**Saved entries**
════════════════
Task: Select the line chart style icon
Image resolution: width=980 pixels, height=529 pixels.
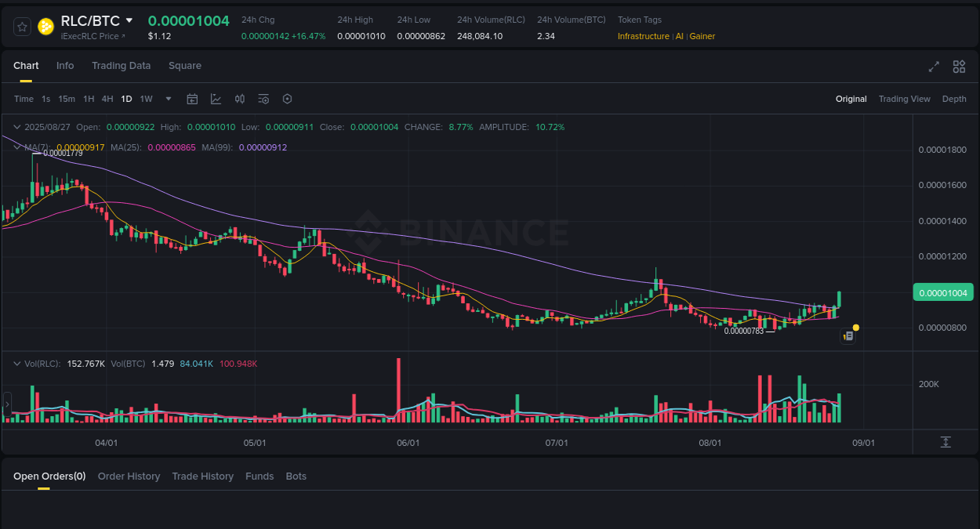Action: point(216,99)
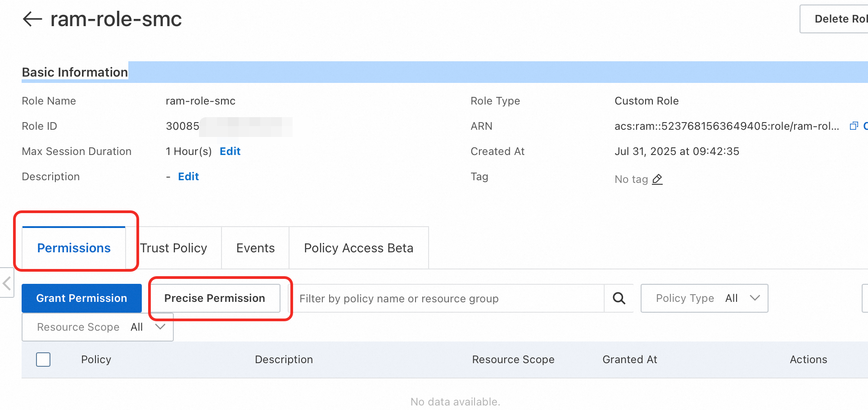Expand the collapsed left sidebar panel
Viewport: 868px width, 410px height.
[x=7, y=283]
════════════════
**What needs to be done**
An acceptable answer holds exactly the lines from the one with "Image resolution: width=980" through the end of the entries above, both ends kept, and no pictures at all.

**Result of this exercise**
Image resolution: width=980 pixels, height=529 pixels.
Action: point(216,99)
Expand the collapsed left sidebar panel
Viewport: 868px width, 410px height.
[x=7, y=283]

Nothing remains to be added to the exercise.